The Diet Breadth Model
Should a predator eat everything it encounters, or specialize on the most profitable prey? The diet breadth model shows that this depends on the encounter rate with preferred prey. When preferred prey is abundant, specialists win — the time saved by ignoring inferior items more than compensates. When preferred prey is scarce, generalists win because any energy source beats the cost of searching further.
Profitability and Handling Time
Prey profitability — energy gained divided by handling time — is the currency of foraging decisions. A large prey item with high energy but requiring extensive processing may be less profitable than a small, quickly consumed one. This explains counter-intuitive observations like shore crabs preferring medium-sized mussels over larger ones: the medium mussels offer the best energy-per-second-of-handling ratio.
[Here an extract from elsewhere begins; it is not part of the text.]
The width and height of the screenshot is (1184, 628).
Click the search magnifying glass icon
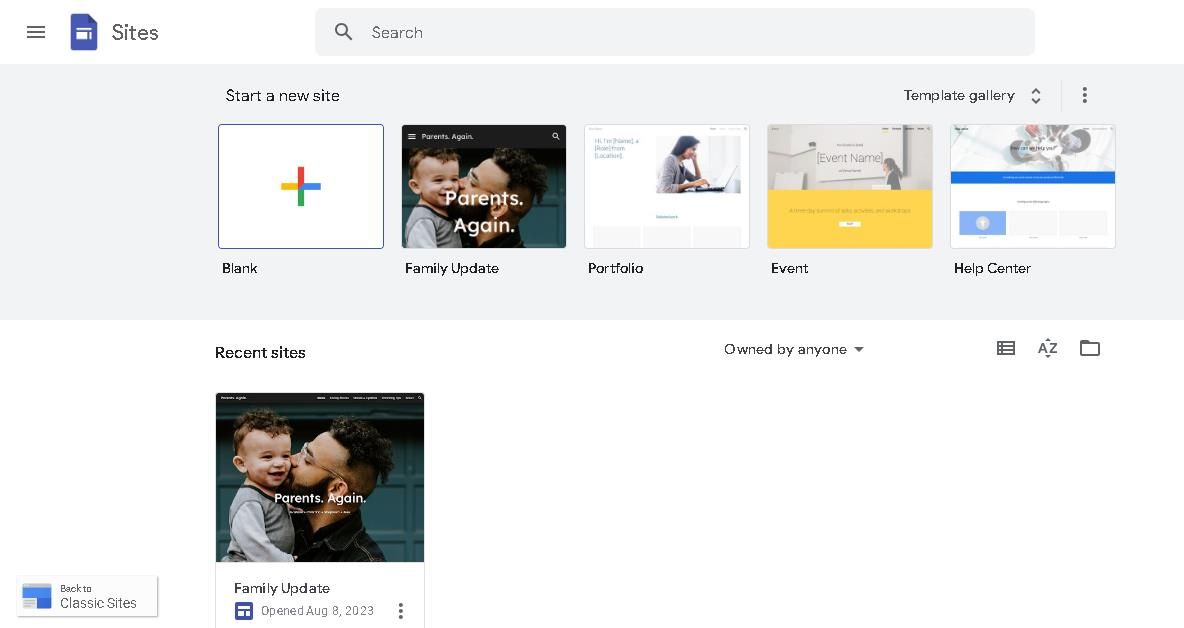[x=344, y=32]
Beyond Energy Maximization
Modern foraging theory extends well beyond simple energy maximization. Risk-sensitive foraging considers variance in intake rates — starving animals should be risk-prone (gambling for survival), while well-fed animals should be risk-averse. State-dependent models incorporate the animal's condition, reproductive status, and predation risk. Social foraging adds the complexities of group hunting, food sharing, and information parasitism.